May 29–Jul 29, 2018

Sleeping Beauty

Reinventing Frei Otto's Multihalle
Address
Gondolieri Bauer Servizi, Giudecca 211, 30133 Venedig Map

saai | Archive for Architecture and Engineering and Karlsruhe Institute of Technology (KIT) presents an exhibition on the Multihalle Mannheim on the occasion of the 16th International Architecture Exhibition of the Venice Biennale
“Sleeping Beauty” follows on from the successful exhibition “Frei Otto—Thinking by Modeling,” which was hosted by the ZKM in Karlsruhe from November 2016 to March 2017. The show in Venice focuses on the Multihalle and will be the first exhibition in the world dedicated to this fascinating building. Cooperation partner is the City of Mannheim.

The project’s initiators and curators are the Berlin-based urbanist and curator Sally Below and Georg Vrachliotis, professor of architectural theory and director of saai, who also curated the previous Frei Otto exhibition. Both are long-standing advisors to the City of Mannheim on the development of the Multihalle preservation strategy. The exhibition architect is Marc Frohn, who is also a professor at KIT, and his architecture firm FAR frohn&rojas.

The exhibition gives visitors a double view of the Multihalle. Looking back at the past, it presents original archival material to relate the building’s experimental history. The exhibition also looks toward the future. Today, after several years of vacancy and 40 years after the construction of the Multihalle, which was originally planned as a temporary building, the City of Mannheim is working together with a dedicated group of artists, architects, local residents, concerned citizens, engineers, and universities on a new sustainable concept aimed at ensuring its long-term preservation. This open and collectively designed process is unique in Germany.

The title of the exhibition makes reference to this current process. Its aim is to embed the Multihalle into the city’s social landscape, reframe the discourse, which was previously more technical in nature, and develop a new interpretation of the building as a platform for an “open society,” as Frei Otto originally intended. The Multihalle has gone from being a built object to becoming a subject of discourse.

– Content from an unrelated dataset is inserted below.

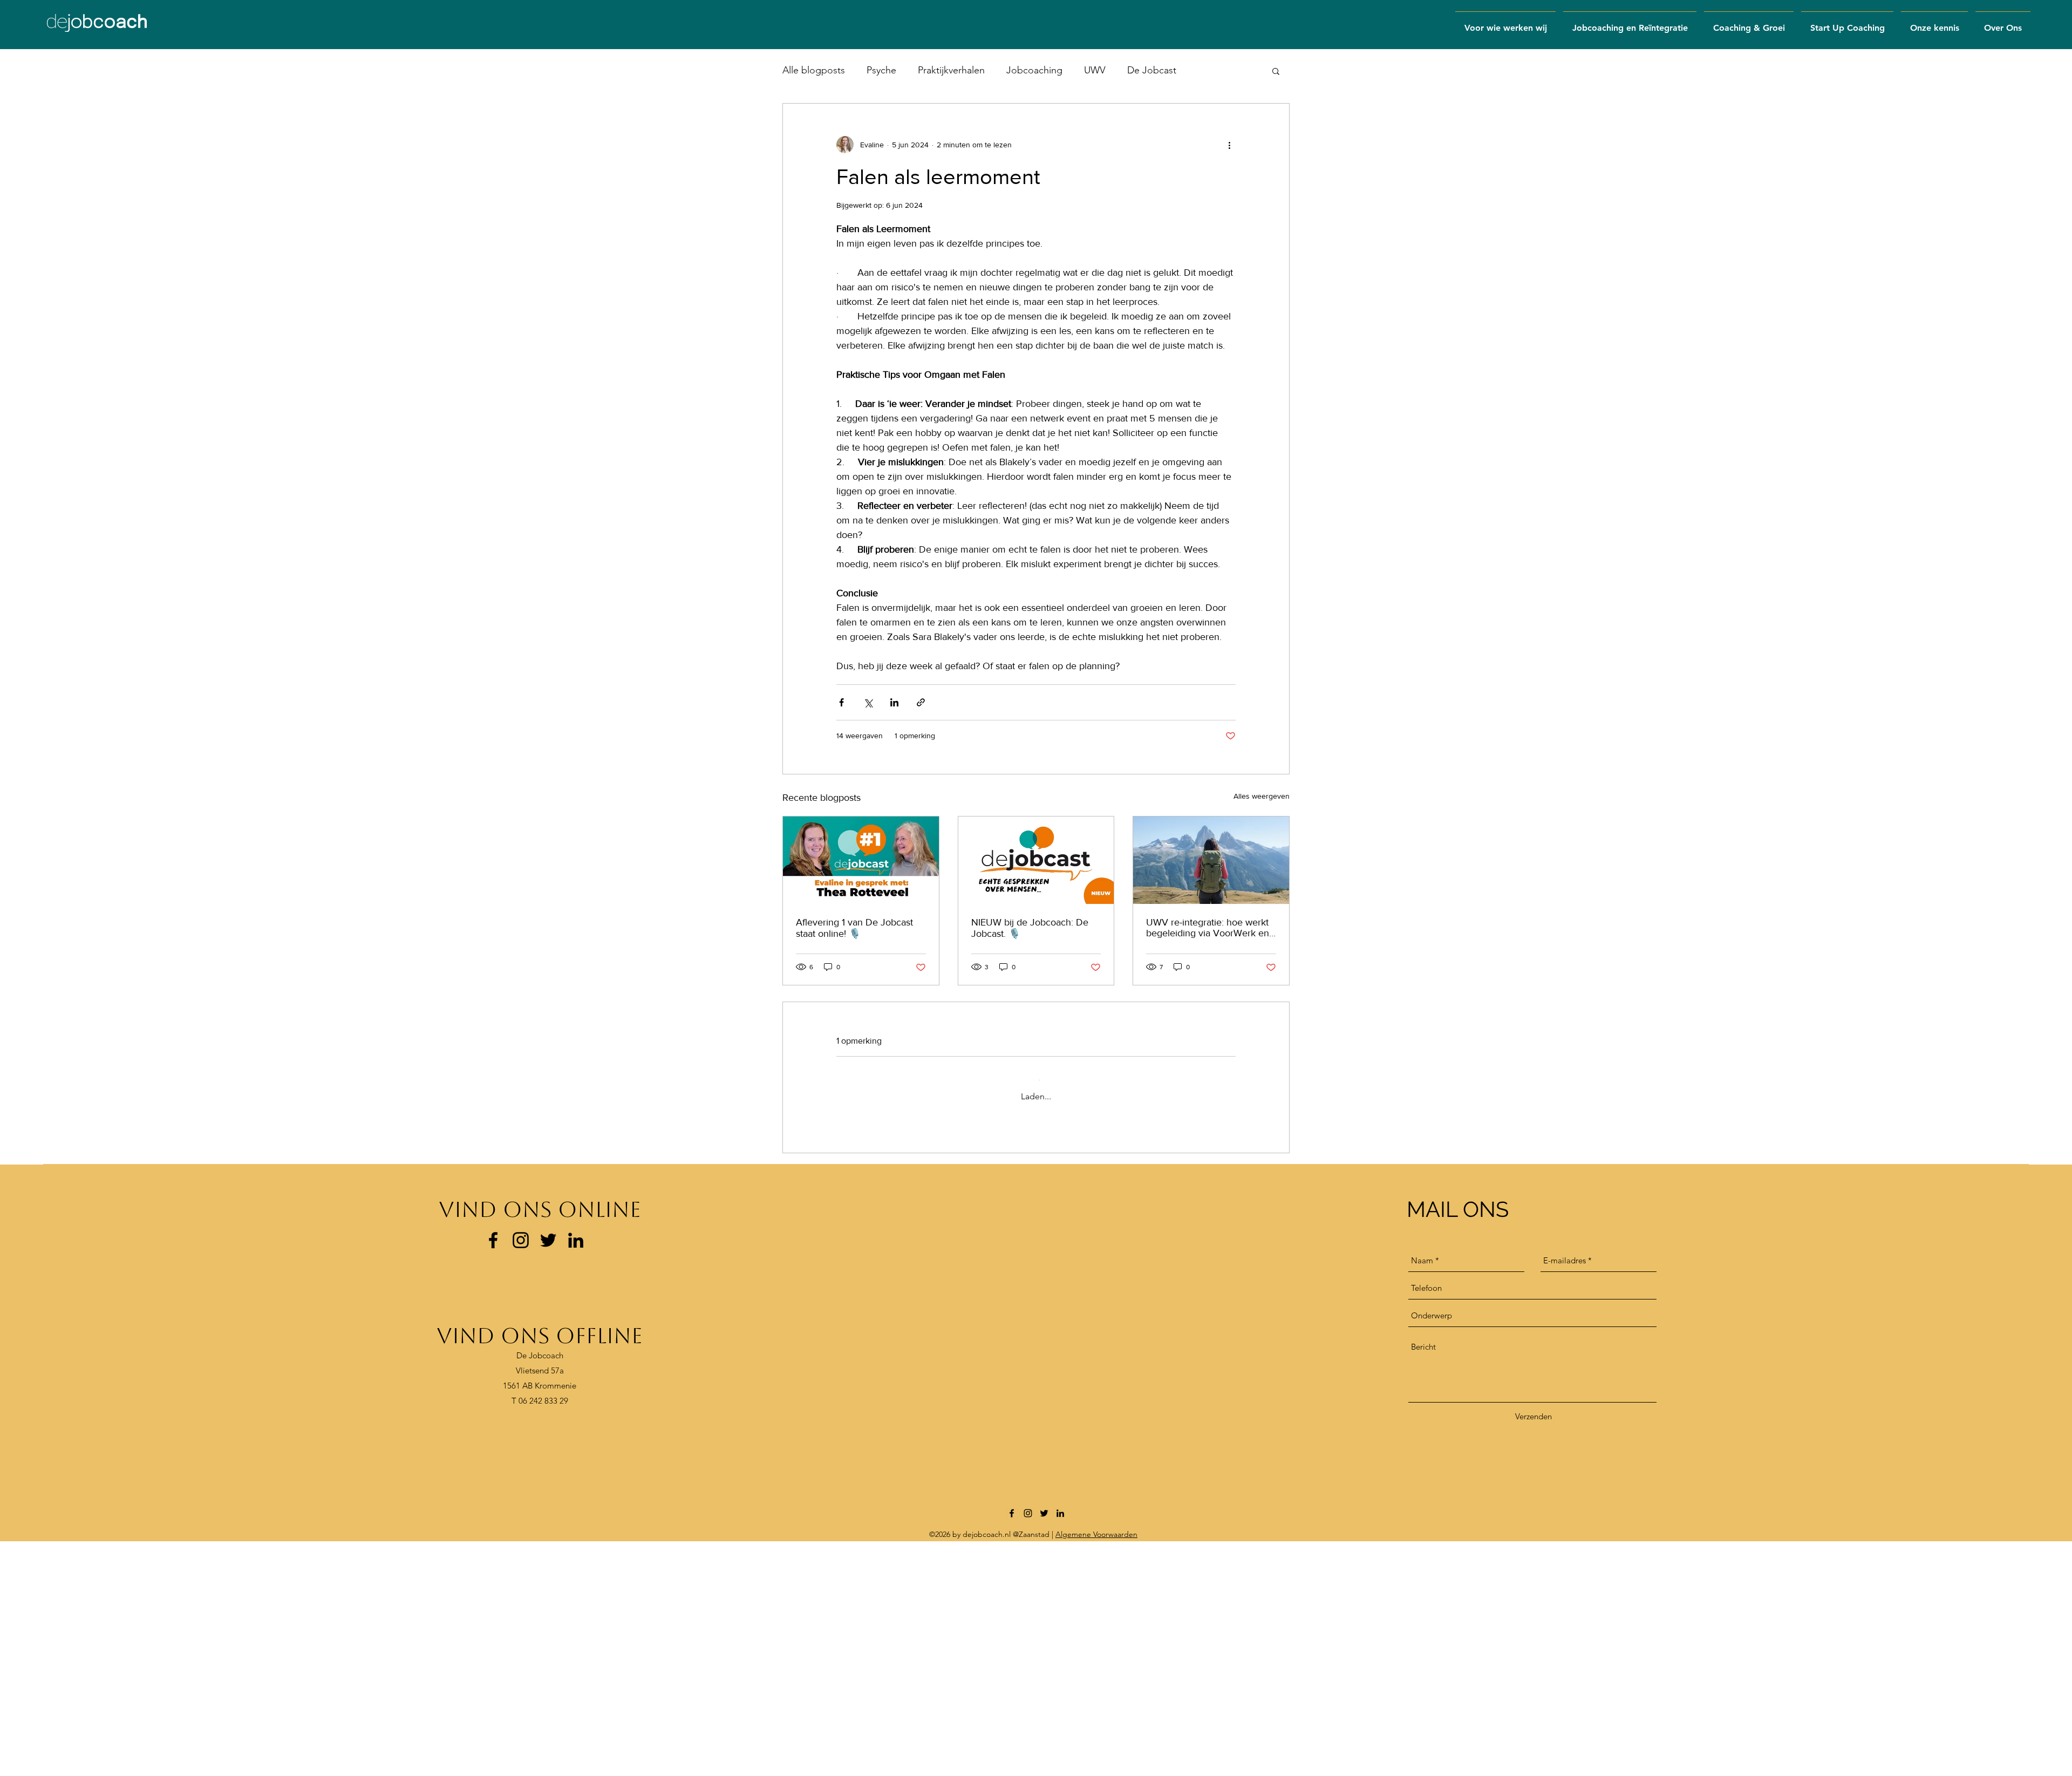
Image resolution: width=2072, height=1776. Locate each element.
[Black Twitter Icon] (548, 1475)
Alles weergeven (1261, 796)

The exhibition in Venice introduces the Multihalle and its future prospects to an international scene—and tells more about it to those already familiar with the structure. A portside building on the island of Guidecca, an authentic Venetian location, will serve as the exhibition space.
The Multihalle in Mannheim:
The multipurpose hall, built by Frei Otto and Carlfried Mutschler for the 1975 Bundesgartenschau (federal garden exhibition) in Mannheim, Germany, is held to be the largest timber lattice shell structure in the world to date. With its experimental history, open spatial qualities and integration into the urban topography and its greenery, the Multihalle embodies an “open space” for an “open society.”

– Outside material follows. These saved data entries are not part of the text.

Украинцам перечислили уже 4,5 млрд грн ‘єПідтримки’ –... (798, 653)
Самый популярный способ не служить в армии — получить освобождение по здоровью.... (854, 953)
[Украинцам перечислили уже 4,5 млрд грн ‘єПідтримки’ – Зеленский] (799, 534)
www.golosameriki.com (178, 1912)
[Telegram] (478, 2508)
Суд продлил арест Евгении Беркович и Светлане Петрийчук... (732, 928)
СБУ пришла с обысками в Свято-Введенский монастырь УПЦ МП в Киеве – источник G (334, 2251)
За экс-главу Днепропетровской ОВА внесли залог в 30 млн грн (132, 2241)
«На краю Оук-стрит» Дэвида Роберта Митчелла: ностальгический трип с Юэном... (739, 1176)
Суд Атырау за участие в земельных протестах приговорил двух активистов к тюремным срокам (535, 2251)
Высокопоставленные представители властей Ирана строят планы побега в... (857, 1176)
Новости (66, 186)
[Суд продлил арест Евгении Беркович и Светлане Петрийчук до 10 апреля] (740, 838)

Frei Otto’s embrace of experimentation was not based on a systematic analysis of architecture in the narrow sense of the natural sciences, but on its artistic interpretation. He tirelessly experimented with models in order to investigate spatial qualities and mechanisms. Frei Otto thus laid the groundwork for an experimental culture that remains relevant today—one that straddles scientific observation and artistic skill, in a form balancing craftsmanship and intellect, where modeling can spark individual insights as well as collective discourse on the future of architecture. The Multihalle embodies this approach like no other building of the 20th century.